*PROBLEM DESCRIPTION:* Convert the lines of the records from the one containing "198) in the screenshot?" through the one containing "coordinates (191, 368)." into a JSON list of strings, one string per line, skipping blank lines.

*DATASET RECORDS:*

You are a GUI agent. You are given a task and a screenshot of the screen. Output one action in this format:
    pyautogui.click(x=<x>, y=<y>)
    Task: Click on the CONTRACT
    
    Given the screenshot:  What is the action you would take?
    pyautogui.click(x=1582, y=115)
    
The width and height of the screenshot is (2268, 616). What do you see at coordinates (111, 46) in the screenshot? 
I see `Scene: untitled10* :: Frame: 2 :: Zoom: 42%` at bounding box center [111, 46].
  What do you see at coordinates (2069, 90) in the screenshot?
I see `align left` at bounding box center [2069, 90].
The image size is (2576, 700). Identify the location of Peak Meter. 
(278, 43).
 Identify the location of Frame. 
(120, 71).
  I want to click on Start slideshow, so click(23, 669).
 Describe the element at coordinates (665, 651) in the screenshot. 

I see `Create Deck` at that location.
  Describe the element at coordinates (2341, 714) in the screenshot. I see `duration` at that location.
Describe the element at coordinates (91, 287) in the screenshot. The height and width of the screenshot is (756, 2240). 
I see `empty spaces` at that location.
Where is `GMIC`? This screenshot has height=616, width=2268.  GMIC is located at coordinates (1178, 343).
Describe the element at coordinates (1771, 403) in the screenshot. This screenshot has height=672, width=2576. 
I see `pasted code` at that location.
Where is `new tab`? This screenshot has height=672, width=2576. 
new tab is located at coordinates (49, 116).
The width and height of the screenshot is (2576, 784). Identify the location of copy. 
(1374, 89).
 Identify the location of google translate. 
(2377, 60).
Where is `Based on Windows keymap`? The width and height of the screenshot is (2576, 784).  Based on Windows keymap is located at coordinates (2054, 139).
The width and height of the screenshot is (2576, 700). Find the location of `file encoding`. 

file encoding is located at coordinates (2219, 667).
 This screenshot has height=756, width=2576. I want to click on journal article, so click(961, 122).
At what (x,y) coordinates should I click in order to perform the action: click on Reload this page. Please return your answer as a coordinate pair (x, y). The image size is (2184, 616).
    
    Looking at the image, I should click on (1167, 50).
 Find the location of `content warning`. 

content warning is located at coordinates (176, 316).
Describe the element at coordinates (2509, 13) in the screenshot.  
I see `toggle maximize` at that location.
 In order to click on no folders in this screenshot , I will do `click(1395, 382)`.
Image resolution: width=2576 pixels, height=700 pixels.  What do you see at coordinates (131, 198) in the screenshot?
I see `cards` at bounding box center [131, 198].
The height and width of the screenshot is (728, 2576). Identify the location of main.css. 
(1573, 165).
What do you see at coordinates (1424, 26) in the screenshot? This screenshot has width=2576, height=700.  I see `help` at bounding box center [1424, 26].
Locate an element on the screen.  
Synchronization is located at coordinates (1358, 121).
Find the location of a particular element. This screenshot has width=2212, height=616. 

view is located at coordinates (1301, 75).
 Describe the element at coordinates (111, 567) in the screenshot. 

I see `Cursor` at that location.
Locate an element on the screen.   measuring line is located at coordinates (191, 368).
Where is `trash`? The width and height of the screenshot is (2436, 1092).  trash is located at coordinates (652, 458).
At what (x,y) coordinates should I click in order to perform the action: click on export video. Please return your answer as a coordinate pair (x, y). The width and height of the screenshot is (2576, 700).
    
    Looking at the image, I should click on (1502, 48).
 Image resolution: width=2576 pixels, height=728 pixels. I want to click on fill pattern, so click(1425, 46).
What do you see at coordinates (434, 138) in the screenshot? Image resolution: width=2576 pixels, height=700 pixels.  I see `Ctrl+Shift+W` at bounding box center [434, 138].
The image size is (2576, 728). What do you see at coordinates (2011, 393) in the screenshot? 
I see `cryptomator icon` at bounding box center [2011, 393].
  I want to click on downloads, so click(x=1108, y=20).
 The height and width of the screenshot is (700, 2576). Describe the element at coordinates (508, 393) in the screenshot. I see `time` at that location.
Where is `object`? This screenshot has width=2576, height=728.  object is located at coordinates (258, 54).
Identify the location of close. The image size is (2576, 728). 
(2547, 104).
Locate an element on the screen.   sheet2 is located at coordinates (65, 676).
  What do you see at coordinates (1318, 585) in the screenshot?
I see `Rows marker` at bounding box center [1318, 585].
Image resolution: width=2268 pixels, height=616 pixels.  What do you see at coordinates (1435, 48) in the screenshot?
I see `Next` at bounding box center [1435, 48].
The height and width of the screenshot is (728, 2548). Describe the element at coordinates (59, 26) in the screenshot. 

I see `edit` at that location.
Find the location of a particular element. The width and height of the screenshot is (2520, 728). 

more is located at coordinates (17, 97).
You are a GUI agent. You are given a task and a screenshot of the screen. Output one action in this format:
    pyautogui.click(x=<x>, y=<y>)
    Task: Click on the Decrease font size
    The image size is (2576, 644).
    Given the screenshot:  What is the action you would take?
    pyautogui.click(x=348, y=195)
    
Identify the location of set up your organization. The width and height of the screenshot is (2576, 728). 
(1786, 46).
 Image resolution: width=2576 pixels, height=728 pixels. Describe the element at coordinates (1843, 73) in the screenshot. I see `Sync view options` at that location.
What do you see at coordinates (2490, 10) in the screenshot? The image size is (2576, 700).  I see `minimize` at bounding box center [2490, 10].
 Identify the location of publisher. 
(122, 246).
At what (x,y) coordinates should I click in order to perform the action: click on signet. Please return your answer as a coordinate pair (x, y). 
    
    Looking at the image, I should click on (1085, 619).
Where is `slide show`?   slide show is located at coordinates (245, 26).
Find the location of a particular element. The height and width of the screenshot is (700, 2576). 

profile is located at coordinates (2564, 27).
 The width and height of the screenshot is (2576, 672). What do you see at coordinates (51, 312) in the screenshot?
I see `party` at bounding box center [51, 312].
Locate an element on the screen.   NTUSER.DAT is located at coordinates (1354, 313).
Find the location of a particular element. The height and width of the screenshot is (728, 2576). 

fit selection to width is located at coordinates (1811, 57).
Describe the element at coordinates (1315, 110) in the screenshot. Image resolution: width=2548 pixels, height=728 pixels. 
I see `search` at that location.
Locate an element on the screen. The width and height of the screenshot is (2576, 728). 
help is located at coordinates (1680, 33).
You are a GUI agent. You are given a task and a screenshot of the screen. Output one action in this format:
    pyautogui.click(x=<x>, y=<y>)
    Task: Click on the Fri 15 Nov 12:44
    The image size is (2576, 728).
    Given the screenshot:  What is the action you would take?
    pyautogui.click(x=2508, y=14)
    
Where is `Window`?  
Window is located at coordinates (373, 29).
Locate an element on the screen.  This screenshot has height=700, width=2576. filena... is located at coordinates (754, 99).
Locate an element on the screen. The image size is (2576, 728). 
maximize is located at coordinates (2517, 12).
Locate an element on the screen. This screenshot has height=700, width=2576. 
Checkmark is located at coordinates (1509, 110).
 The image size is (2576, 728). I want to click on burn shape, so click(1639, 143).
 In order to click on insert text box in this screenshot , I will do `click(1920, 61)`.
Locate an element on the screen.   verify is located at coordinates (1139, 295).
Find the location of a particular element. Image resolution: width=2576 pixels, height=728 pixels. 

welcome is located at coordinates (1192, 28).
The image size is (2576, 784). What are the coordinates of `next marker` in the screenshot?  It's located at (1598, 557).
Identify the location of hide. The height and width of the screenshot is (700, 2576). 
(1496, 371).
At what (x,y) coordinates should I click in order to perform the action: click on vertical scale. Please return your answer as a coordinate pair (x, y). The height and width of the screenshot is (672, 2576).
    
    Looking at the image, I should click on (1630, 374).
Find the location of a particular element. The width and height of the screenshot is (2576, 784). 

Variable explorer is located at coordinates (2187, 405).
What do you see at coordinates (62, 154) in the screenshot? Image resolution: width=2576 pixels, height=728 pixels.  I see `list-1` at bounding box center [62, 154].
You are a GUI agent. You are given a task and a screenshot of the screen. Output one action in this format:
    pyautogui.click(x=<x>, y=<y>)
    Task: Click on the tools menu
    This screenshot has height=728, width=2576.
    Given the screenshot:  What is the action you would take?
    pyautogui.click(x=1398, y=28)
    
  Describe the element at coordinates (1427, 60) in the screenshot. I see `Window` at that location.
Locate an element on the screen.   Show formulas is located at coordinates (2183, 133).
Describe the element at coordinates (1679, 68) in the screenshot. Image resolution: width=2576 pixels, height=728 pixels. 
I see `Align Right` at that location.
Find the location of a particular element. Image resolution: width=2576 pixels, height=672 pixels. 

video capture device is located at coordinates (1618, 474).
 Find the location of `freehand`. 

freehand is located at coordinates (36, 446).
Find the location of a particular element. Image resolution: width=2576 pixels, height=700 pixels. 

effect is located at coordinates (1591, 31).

*TASK SOLUTION:*
[
  "Image resolution: width=2576 pixels, height=700 pixels.  What do you see at coordinates (131, 198) in the screenshot?",
  "I see `cards` at bounding box center [131, 198].",
  "The height and width of the screenshot is (728, 2576). Identify the location of main.css. ",
  "(1573, 165).",
  "What do you see at coordinates (1424, 26) in the screenshot? This screenshot has width=2576, height=700.  I see `help` at bounding box center [1424, 26].",
  "Locate an element on the screen.  ",
  "Synchronization is located at coordinates (1358, 121).",
  "Find the location of a particular element. This screenshot has width=2212, height=616. ",
  "view is located at coordinates (1301, 75).",
  " Describe the element at coordinates (111, 567) in the screenshot. ",
  "I see `Cursor` at that location.",
  "Locate an element on the screen.   measuring line is located at coordinates (191, 368)."
]